Eddie McLeod

Personal information
- Full name: Edward McCormack McLeod
- Date of birth: 28 July 1907
- Place of birth: Springburn, Scotland
- Date of death: 1969
- Place of death: Troy, NY, United States
- Height: 5 ft 7 in (1.70 m)
- Position(s): Left half

Senior career*
- Years: Team / Apps / (Gls)
- –: Ashfield
- 1926–1944: Partick Thistle / 394 / (6)

International career
- 1930–1931: Scottish League XI / 2 / (0)

= Eddie McLeod (footballer) =

Scottish footballer

Edward McCormick McLeod (born 28 July 1907 – 1969) was a Scottish footballer who played as a left half; his only club at the professional level was Partick Thistle, where he spent thirteen 'normal' seasons (all in the top division), and was also on the books during the unofficial World War II campaigns, making 495 appearances for the Jags in all competitions and scoring 7 goals.
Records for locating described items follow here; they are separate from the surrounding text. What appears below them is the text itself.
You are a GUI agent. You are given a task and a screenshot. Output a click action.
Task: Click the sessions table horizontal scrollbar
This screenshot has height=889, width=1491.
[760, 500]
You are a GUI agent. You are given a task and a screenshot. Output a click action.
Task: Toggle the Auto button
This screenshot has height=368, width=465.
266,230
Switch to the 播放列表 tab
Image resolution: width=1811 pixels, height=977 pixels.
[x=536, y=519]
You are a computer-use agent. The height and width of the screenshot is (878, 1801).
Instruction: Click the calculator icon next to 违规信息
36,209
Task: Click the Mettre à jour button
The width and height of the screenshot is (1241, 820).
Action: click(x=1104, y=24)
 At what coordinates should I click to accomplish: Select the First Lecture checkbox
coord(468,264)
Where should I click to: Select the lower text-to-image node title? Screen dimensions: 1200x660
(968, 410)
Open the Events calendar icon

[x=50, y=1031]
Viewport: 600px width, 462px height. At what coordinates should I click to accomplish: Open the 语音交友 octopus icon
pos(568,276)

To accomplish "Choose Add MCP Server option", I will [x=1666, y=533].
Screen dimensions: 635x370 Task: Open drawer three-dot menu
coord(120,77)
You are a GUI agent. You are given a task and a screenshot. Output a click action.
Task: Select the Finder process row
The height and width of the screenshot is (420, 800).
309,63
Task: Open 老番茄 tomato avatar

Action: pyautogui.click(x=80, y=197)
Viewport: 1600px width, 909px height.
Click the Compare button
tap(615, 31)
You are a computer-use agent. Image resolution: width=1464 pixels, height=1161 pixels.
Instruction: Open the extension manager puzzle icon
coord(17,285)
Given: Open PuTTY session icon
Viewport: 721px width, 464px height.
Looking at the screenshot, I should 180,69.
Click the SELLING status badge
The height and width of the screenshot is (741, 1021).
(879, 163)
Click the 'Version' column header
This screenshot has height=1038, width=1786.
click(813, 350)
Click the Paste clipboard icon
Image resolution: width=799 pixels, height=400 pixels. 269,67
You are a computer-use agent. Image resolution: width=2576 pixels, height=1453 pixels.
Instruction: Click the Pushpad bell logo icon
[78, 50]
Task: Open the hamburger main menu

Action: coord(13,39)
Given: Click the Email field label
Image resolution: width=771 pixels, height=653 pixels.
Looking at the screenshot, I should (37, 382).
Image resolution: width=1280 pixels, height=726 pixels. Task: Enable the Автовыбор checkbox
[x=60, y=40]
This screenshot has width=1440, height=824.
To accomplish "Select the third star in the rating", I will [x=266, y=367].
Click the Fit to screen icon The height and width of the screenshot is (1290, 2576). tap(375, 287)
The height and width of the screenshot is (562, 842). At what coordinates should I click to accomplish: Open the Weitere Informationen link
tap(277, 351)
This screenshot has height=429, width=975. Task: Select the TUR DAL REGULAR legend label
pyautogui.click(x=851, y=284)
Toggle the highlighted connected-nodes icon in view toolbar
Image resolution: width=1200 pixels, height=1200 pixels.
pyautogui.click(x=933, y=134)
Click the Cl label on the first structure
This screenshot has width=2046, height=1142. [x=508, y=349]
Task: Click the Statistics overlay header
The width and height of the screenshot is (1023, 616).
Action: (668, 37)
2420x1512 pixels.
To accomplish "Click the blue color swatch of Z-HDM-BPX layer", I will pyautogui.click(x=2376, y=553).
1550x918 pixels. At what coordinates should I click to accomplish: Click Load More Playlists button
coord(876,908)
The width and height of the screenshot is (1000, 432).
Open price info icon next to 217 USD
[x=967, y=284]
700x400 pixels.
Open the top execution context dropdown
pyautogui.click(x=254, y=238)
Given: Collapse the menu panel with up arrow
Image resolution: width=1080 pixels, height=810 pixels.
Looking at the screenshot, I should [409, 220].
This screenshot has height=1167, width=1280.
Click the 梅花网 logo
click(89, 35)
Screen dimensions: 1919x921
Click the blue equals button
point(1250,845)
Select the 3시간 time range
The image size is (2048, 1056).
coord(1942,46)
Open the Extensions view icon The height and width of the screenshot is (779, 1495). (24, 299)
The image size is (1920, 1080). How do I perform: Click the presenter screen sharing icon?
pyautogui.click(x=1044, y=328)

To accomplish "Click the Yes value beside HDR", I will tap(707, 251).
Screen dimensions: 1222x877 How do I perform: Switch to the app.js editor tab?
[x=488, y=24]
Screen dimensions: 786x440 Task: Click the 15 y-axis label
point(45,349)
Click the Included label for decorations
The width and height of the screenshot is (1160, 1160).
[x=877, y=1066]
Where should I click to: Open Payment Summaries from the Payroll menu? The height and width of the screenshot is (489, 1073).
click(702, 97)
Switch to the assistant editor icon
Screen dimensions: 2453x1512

He played for the club in the 1930 Scottish Cup Final which they lost to Rangers after a replay, but did manage to claim winner's medals in the Glasgow Merchants Charity Cup in 1927 and the one-off Glasgow Dental Hospital Cup in 1928, both against the same opponents, followed later by a Glasgow Cup in 1934.

McLeod was selected twice for the Scottish Football League XI, both times against the Irish League XI, and played in one edition of the Glasgow Football Association's annual challenge match against Sheffield.